# Wards hawthorne



## ratcycle (Jul 8, 2007)

I have Wards and Hawthorne bike and i don't what the model is or the year.  I wanted to know if anyone could help me out.

Thanks 


Levi


----------



## Roger Blake (Jul 11, 2007)

You will need to post pictures.


----------



## militarymonark (Jul 12, 2007)

yes and then we can most definately help you out


----------



## wartcleaver (Jul 15, 2009)

*What is it?*

Can anyone tell me what year hawthorne this is?


----------



## RMS37 (Jul 15, 2009)

Your bike was manufactured by the Cleveland Welding Company. The frame style coupled with the style of the dropouts indicates it was produced between 1947 and 1949. If you post the serial number (located on the bottom of the crank hanger) the build date could be pinned down a bit further.
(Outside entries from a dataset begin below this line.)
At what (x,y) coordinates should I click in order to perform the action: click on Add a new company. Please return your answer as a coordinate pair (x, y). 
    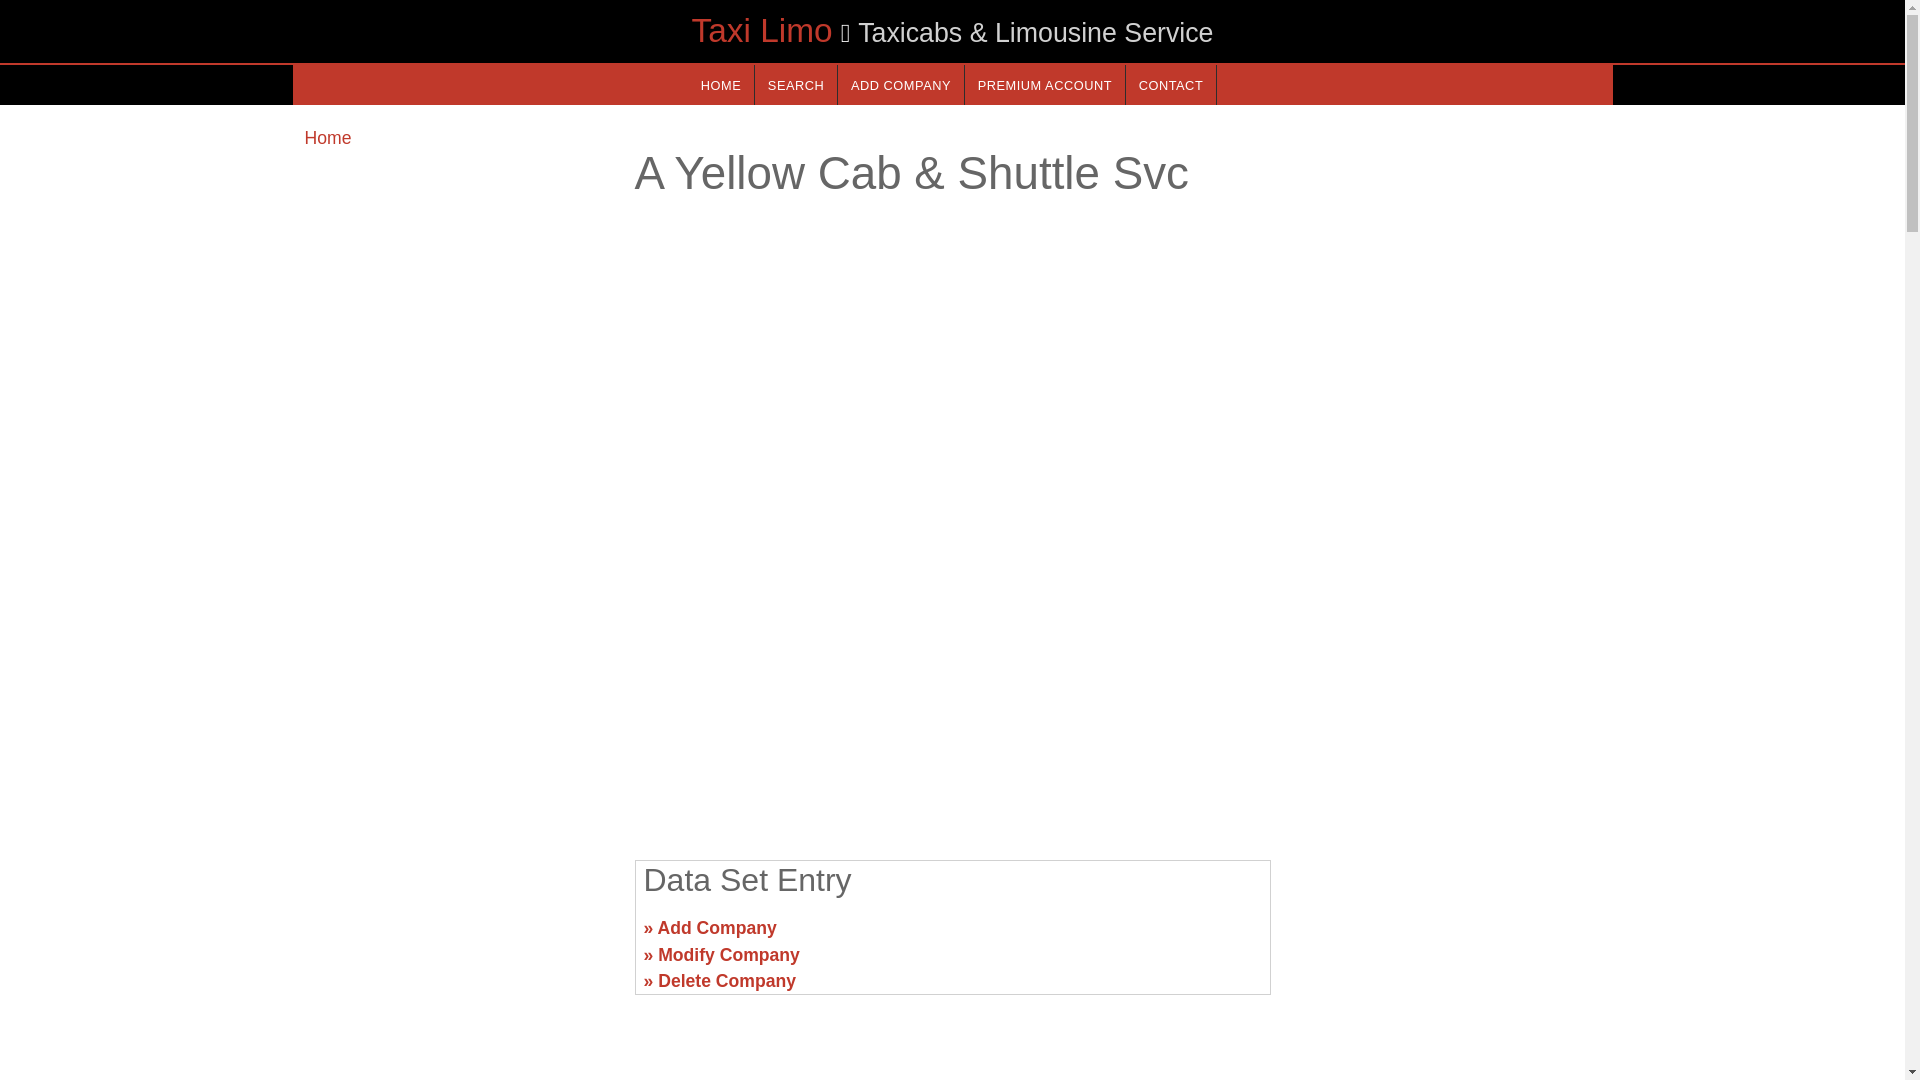
    Looking at the image, I should click on (900, 84).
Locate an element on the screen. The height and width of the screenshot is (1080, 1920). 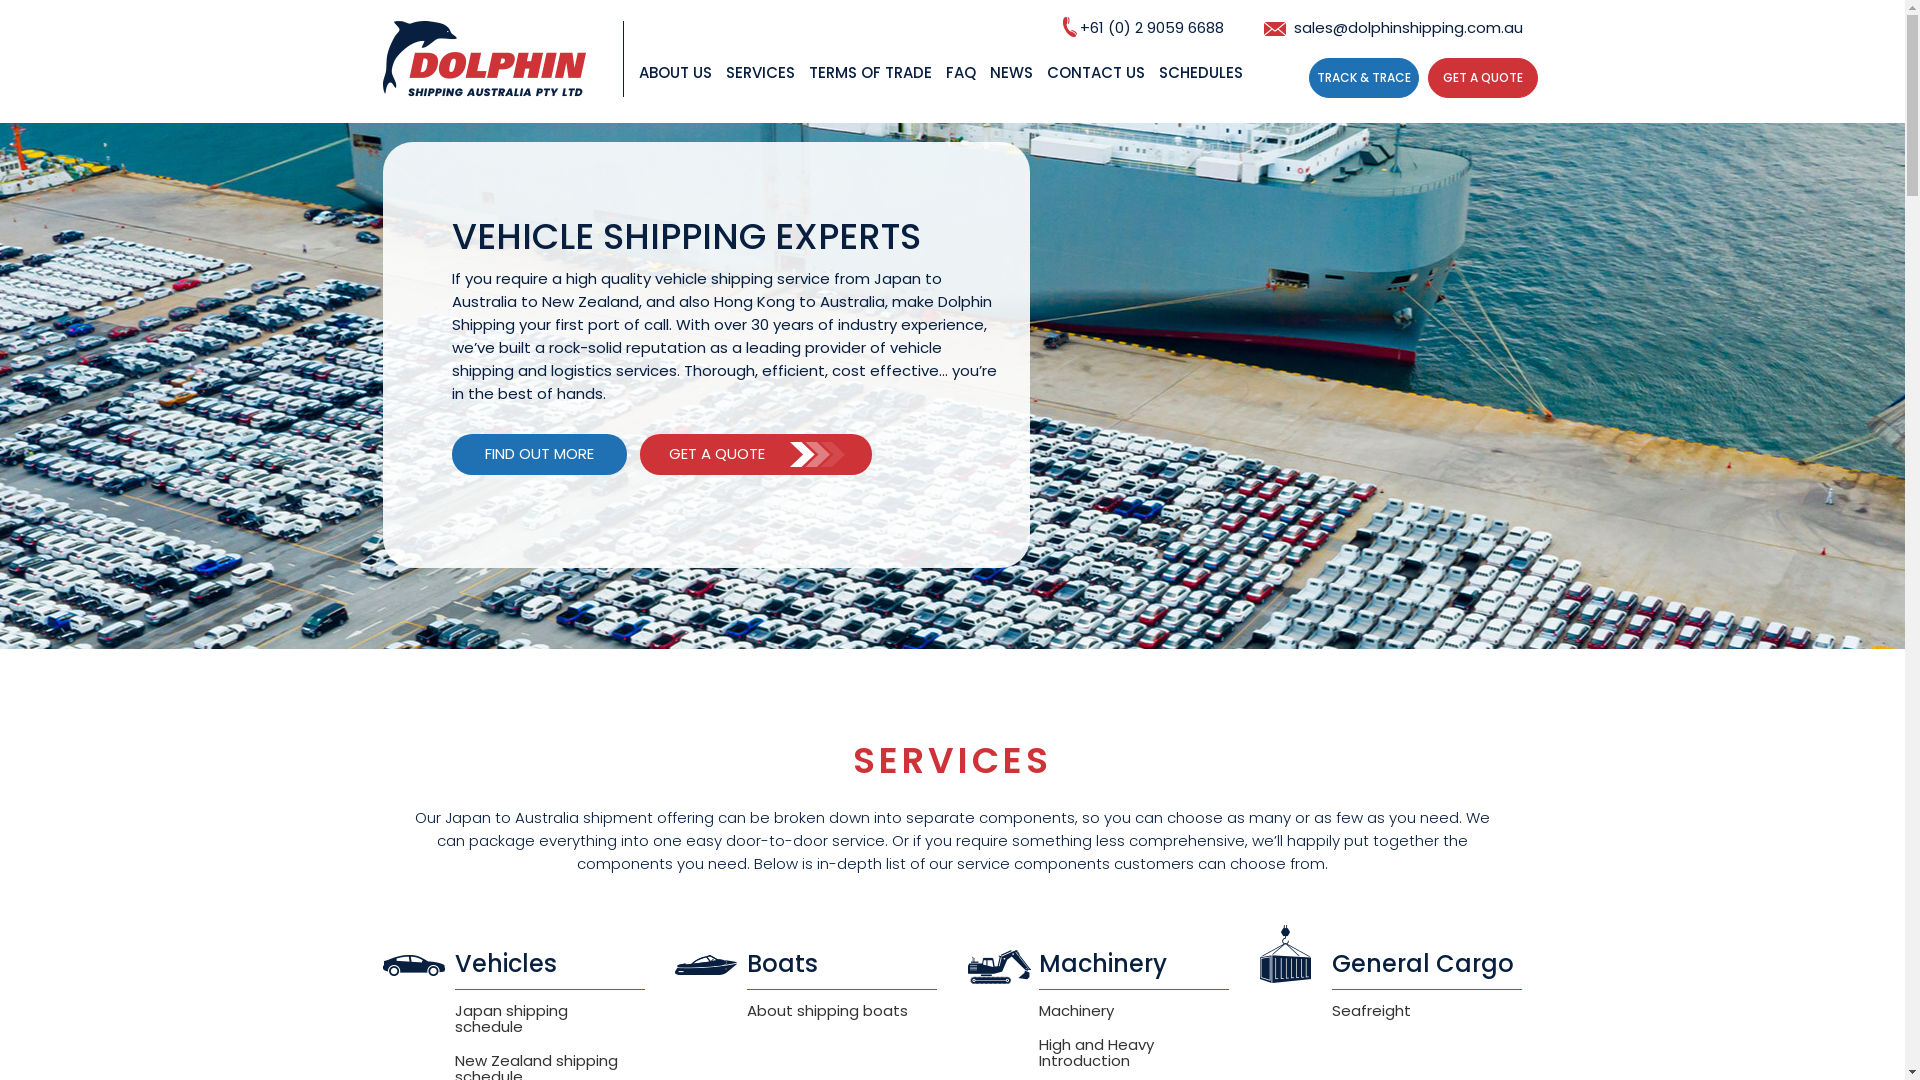
sales@dolphinshipping.com.au is located at coordinates (1394, 28).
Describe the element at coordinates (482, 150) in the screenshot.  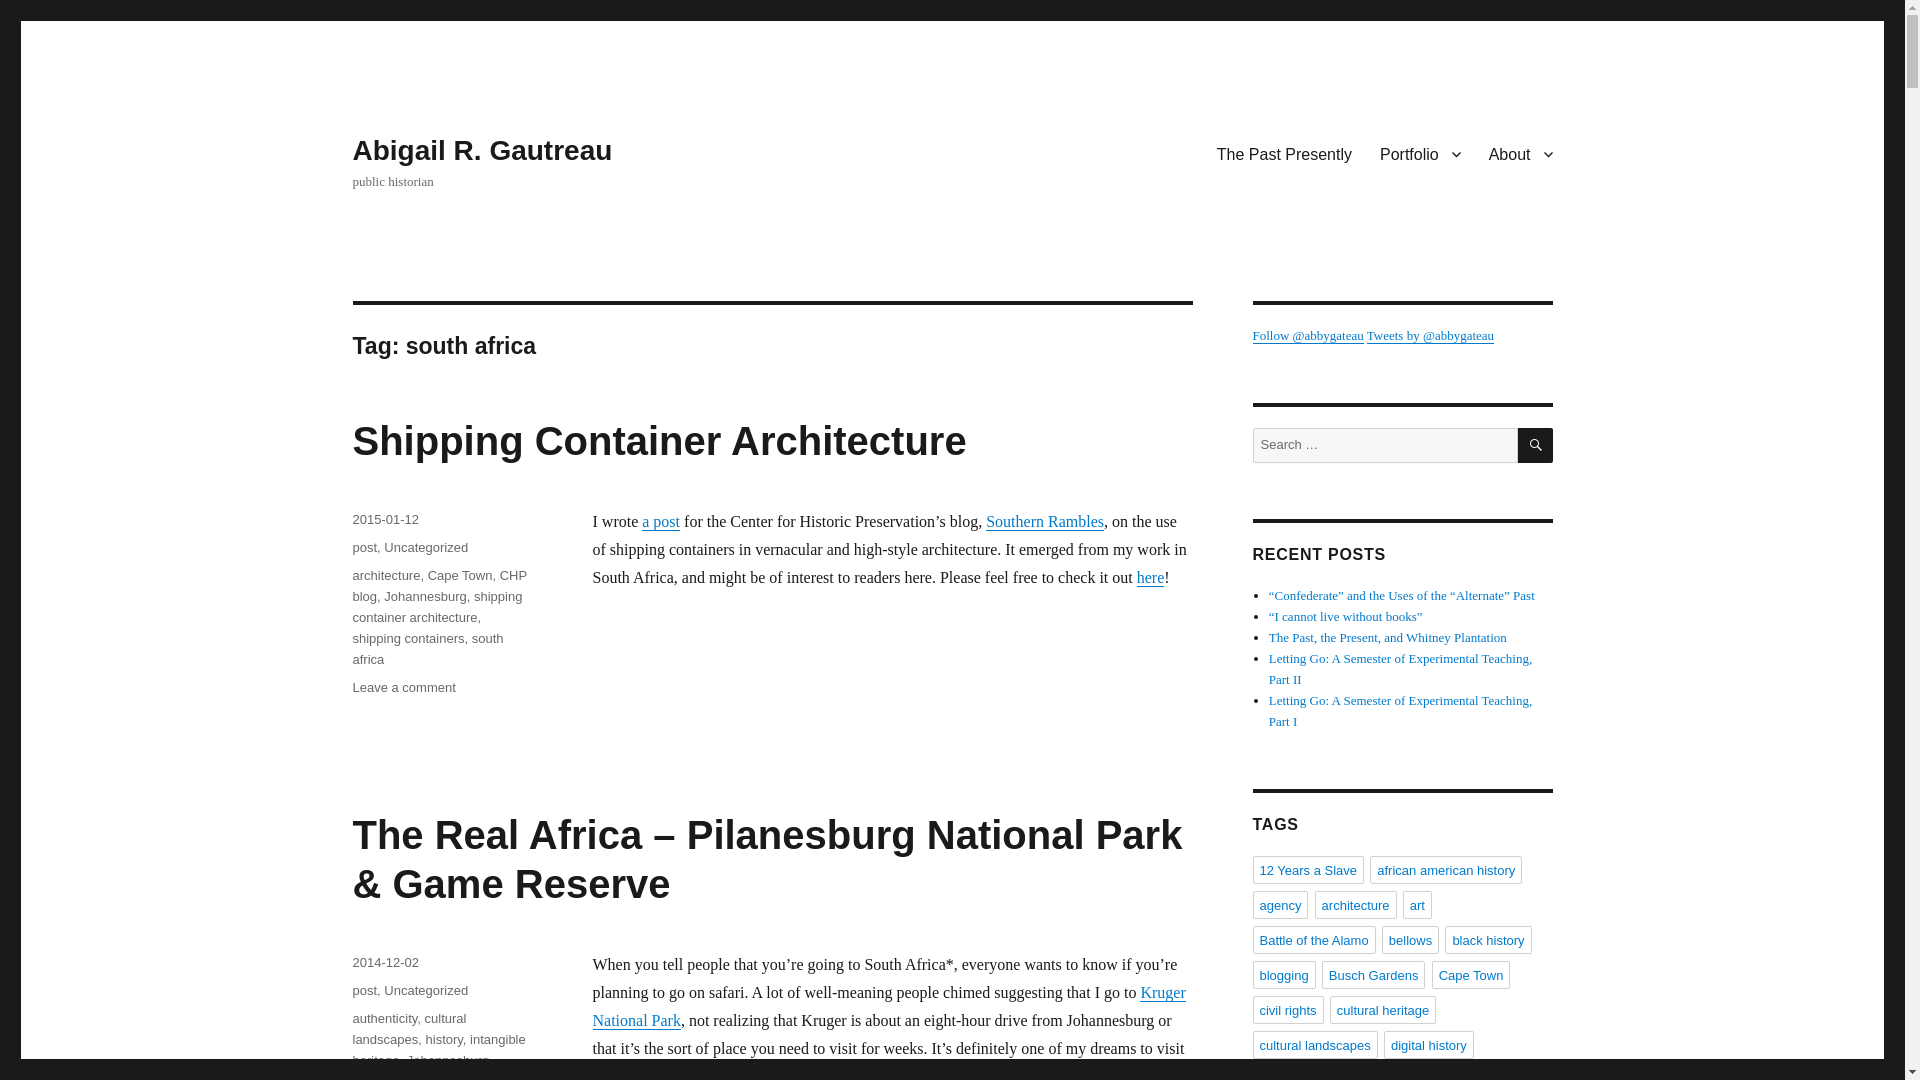
I see `Abigail R. Gautreau` at that location.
The serial number should be a letter followed by five numbers, there may be a Cw or ACw suffix following it.


----------



## wartcleaver (Jul 15, 2009)

*Ok*

I think it may have been cobbled together from different years.  I paid 150 for it, and I figured I could use it for parts if nothing else.


----------



## RMS37 (Jul 15, 2009)

I agree with your assessment, the bicycle has some parts that are older than the frame (rack, seat, dropstand) and some that are newer (modern repop headlight). What you have is well worth the purchase price and if you want to restore the bike to the correct configuration for a late forties Cleveland Welding built Hawthorne it should not be terribly expensive or difficult to find the parts you need.


----------



## PurplePaint (Nov 26, 2010)

Hey, i dont have pictures yet. but i have what appears to be an all original Wards Hawthorne. the serial number is A1256P. is that enough info to ID it?
thanks,
Alex


----------



## Jose (Jan 12, 2012)

*Hawthorne*

I also have a wards Hawthorne bike but not that old. Could anybody out there tell me what year/style my bike is serial# 5505 also has another# 05EH....I think it's one of the Deluxe models w/ Springer front,trussrods,crashrail on seat, also came with crash rails in back of bike by Persons-Majestic


----------



## Nick Baker (Aug 21, 2013)

*Need help also*

i was wondering the same thing i need help with my Wards Hawthorne bike i have no real idea what i have or what year or if its worth anything. The serial# on it is A032428


----------



## Adamtinkerer (Aug 25, 2013)

Nick Baker said:


> i was wondering the same thing i need help with my Wards Hawthorne bike i have no real idea what i have or what year or if its worth anything. The serial# on it is A032428




Looks to be a wartime bike, with black parts instead of chrome or nickel. Not worth a ton as a ladies bike, but pretty darn cool nonetheless!


----------



## STRAIGHT UP (Jun 30, 2014)

*I have a his and her's hawthorne balloon tire bikes and need a ittle info.*

The hawthorne bikes info. Needed, mens bike serial # d4069, ladies # fi7823


----------



## ratcycle (Jul 3, 2014)

delete this thread.


----------



## Keeta Kay Cole (Aug 5, 2018)

What can you tell me about a Ward Hawthorne with crank serial number Y 33518?


----------